I'm looking for a lightweight full face helmet for my 6 year old daughter for some intro to downhill riding. I bought a Fox V1 helmet but it is way too heavy and bulky. Designed for moto, but seems to be overkill for biking. Does anyone have any recommendations? Does anyone have experience with the Bell Ramble? How about the Kali Zoka? Bonus points if it comes in pink or purple.


----------



## silvascape (Sep 11, 2014)

If she is not jumping or racing you might prefer to try the Bell Super 2R or 3R as a lighter alternative to a full down hill helmet. Alternatively a size small Met Parachute may suit - it is downhill certified where as the Bell option is not. The Met size small is not as small as the Bell though and the cheek pads sit in a slightly lower position. 

If you want a full traditional full face helmet there are lots of companies which make great products in kids sizes and you can usually pick up the pink models relatively cheaply.
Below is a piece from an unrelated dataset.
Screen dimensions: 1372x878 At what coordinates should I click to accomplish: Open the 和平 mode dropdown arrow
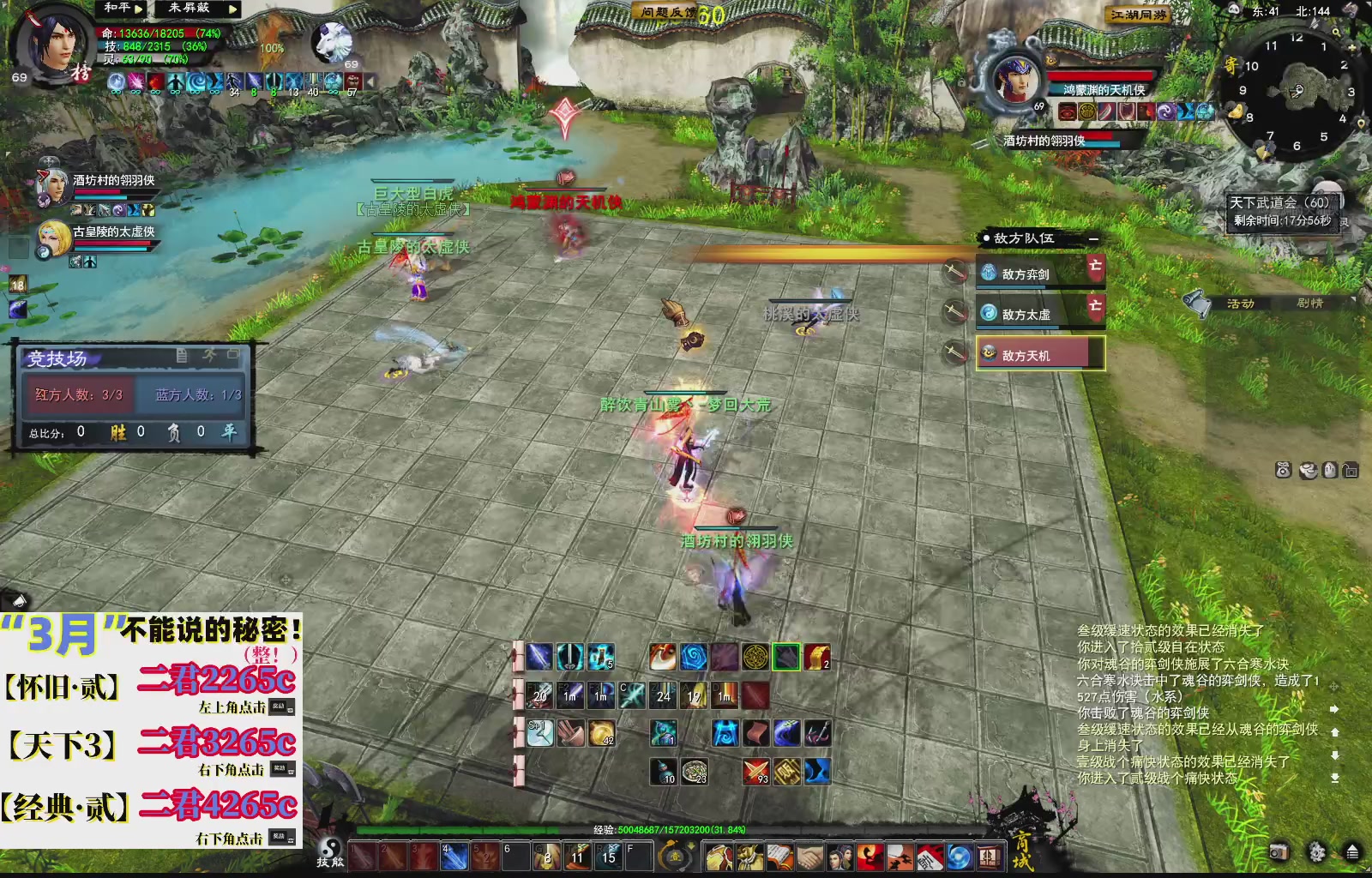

Try Fly, Kali, THH, Giro. They are all popular kids full face helmets for BMX - if you are looking online try BMX shops such as JR bikes and Dans.


----------



## Rascal Rides (Jan 27, 2015)

We recently bought the Bell Sanction for my 4 year old. Here's my review of it: Bell Sanction Kids Full Face Helmet Review - Rascal Rides

Sadly, I don't think it comes in pink. There were a couple other good options we were looking at, but the Sanction was the most affordable.


----------



## silvascape (Sep 11, 2014)

Dans comp and JR bikes both have lots of Fly helmets in Pink or Purple or both and most of them are under $100. The youth sizing goes down to 48cm and fits your average 3 year old.
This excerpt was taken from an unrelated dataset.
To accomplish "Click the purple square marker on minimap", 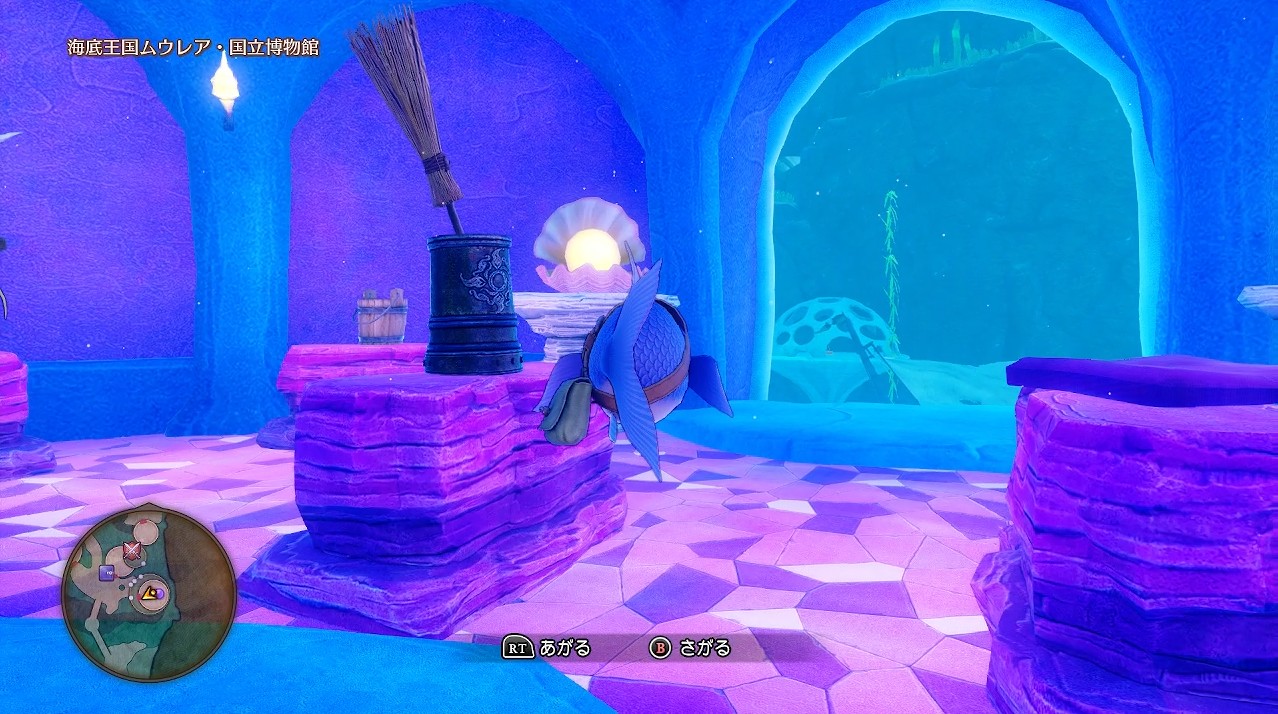I will tap(106, 573).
I think this one is particularly cool looking:
https://i9x4h3t5.map2.ssl.hwcdn.net/products-new/6/601323+4.jpg
and for $99.95 from Danscomp its pretty economical.
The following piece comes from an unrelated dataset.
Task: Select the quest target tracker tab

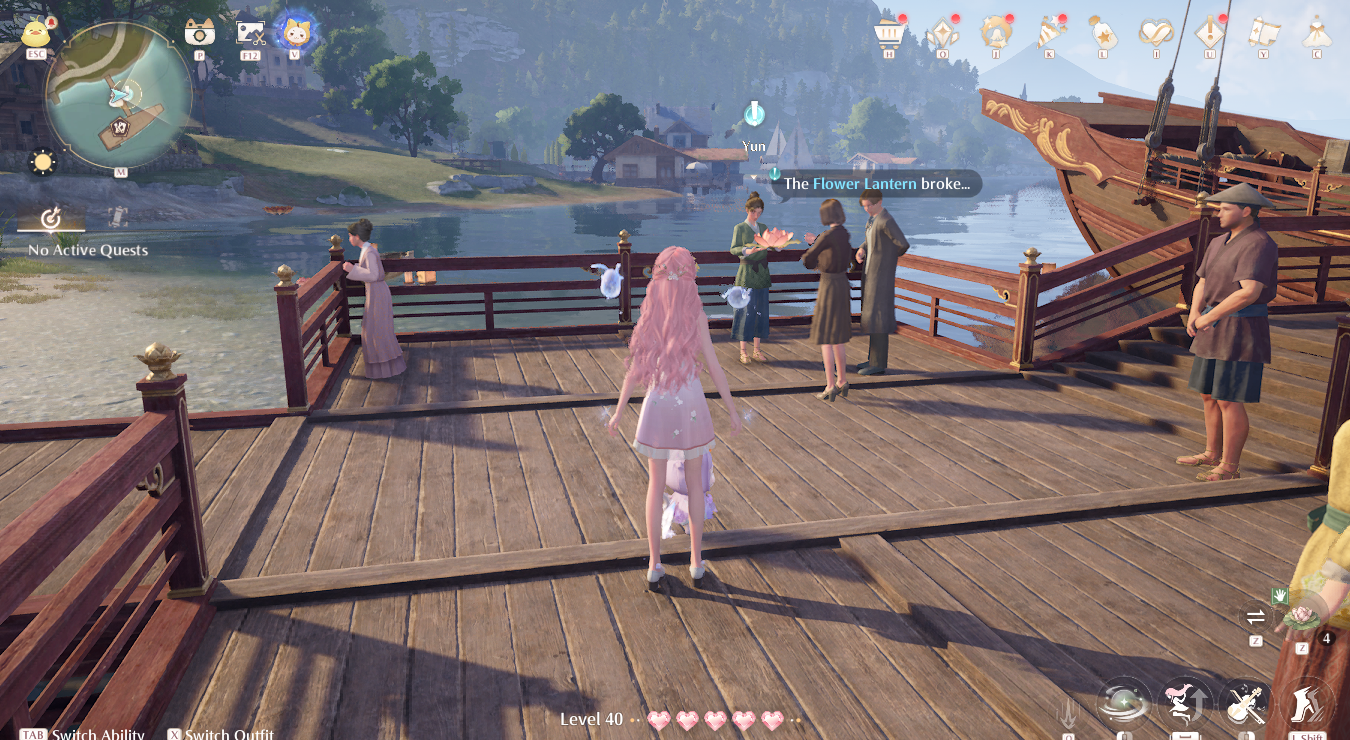Action: click(x=51, y=218)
If you are willing to go for last years model you can pick them up under $80
Fly Racing Kinetic Impulse Helmet-Pink/Black/White at J&R Bicycles

The Kali helmets are great. They can be picked up for around $85
https://www.amazon.com/Kali-Protect...847&sr=1-7&keywords=kali+full+face&th=1&psc=1
The Zoka is a great helmet.

I would NOT go with the Bell Ramble - its universal sizing so really it is a compromise for everyone. It has very poor ventilation and the chin bar is not certified. It is basically a skate style helmet with a piece of plastic stuck off the front. It does not have a proper peak either.


----------



## Troy Carter (Dec 7, 2016)

I've just got the Bell Super 2R for my 10yo. They are on clearance at several places so they are a really good buy right now. The helmet is very light and although it's not DH rated it's better than most other options to protect their face a bit more.

His head measured 21.5" but it's too wide for the 2R in a small so we're waiting for a medium to try that on.


----------



## will j (Jan 23, 2004)

Rascal Rides said:


> We recently bought the Bell Sanction for my 4 year old. Here's my review of it: Bell Sanction Kids Full Face Helmet Review - Rascal Rides
> 
> Sadly, I don't think it comes in pink. There were a couple other good options we were looking at, but the Sanction was the most affordable.


Thanks, I ordered the Sanction for $56 from REI. Even at 950 grams, I think it's probably one of the lightest full face helmets on the market for kids. Those moto style helmets are around 3 lbs. I told her we'll pick up a couple of sticker packs and she can decorate it to her liking.


----------



## whybotherme (Sep 12, 2008)

my boy loves the Kali that i got him on clearance.


----------